One Nation Bars Appeals For Dropout International Students In Australia
One Nation has announced a policy for international students in australia who drop out of their courses, saying they would be barred from appealing to the Australian Review Tribunal and would have to leave Australia before applying for further study. Pauline Hanson said some students had “no intention to study” and were using the visa system for work and economic opportunities.
Hanson said, “The system is being scammed, and universities addicted to foreign student money are part of the problem.” The party linked the plan to its wider claim that student visa rules are being exploited through course-hopping and long stays on bridging visas.
Pauline Hanson Targets Visa Appeals
The proposal would remove a route that can matter most when a student drops out and then tries to challenge a decision about staying in Australia. Under the new policy, those students would not be able to appeal to the Australian Review Tribunal and would have to leave before seeking another place in higher education.
One Nation framed the change around the scale of student visa holders remaining in Australia on bridging visas. Its media release said the number had risen from around 13,000 to more than 107,000 over three years, a figure it used to argue the current system is being pushed far beyond its original purpose.
Central Queensland University In Focus
The party also singled out Central Queensland University, questioning why it operates a Sydney campus. Its media release pointed to a reported 57.2 per cent first-year international student dropout rate at the university in 2023, using that figure to argue that some students are not following the study pathway they entered on.
January 2026 brought a separate report from the Menzies Research Centre, International Student Course-Hopping: University Complicity and Government Inaction. The overlap between that report and One Nation’s media release places the policy inside a broader argument about migration, housing and population growth, with student visas now tied directly to those wider pressures.
What The Proposal Changes
For students who discontinue their courses, the practical effect is straightforward: a dropped course would no longer be treated as a pathway into a tribunal appeal and a new study application from inside Australia. The policy would force the next move to happen outside the country, making the exit itself part of the process.

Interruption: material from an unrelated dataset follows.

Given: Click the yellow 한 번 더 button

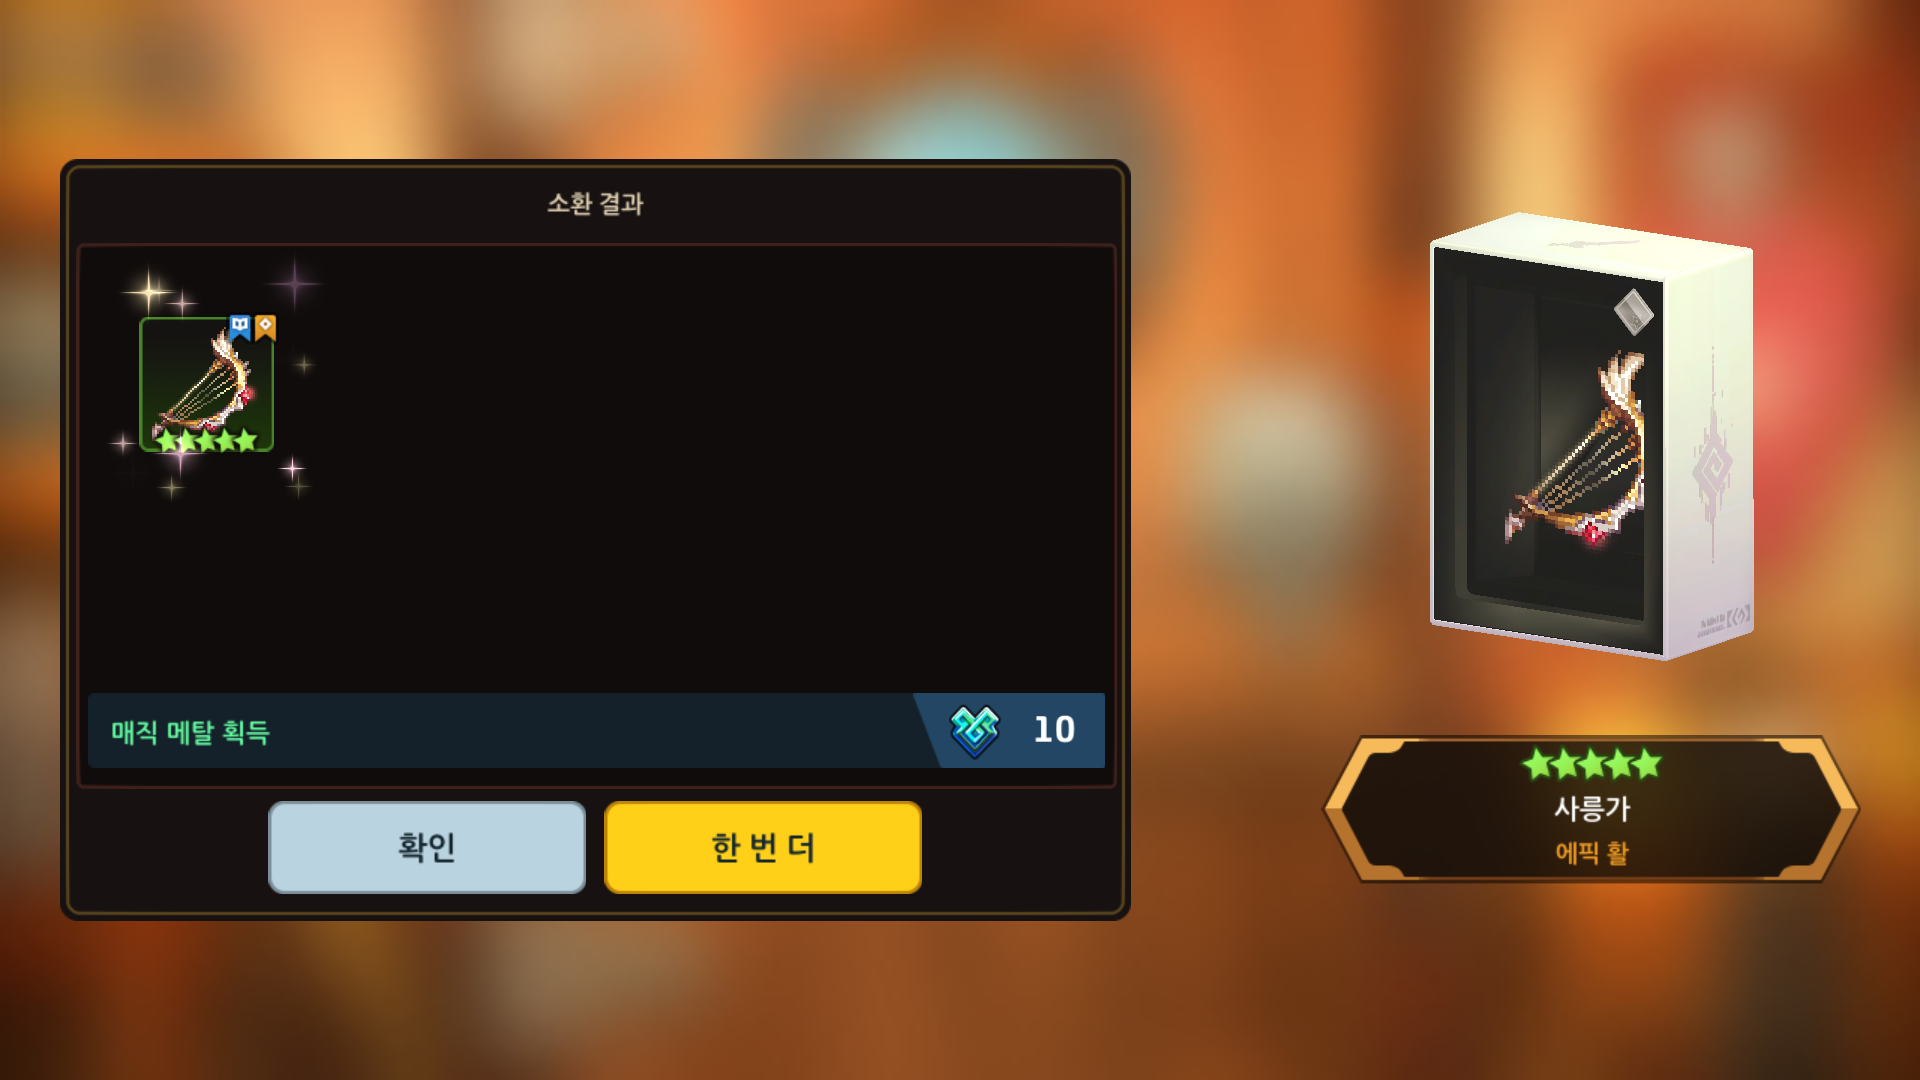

That shift also puts universities under sharper scrutiny. Hanson said universities are part of the problem, and One Nation is casting the issue as one of incentives: institutions want the money, while the visa system, in the party’s view, is being used by people who never planned to study. The announcement leaves those students facing a narrower set of options if the proposal advances, with the appeal route cut off and further study pushed beyond Australia’s borders.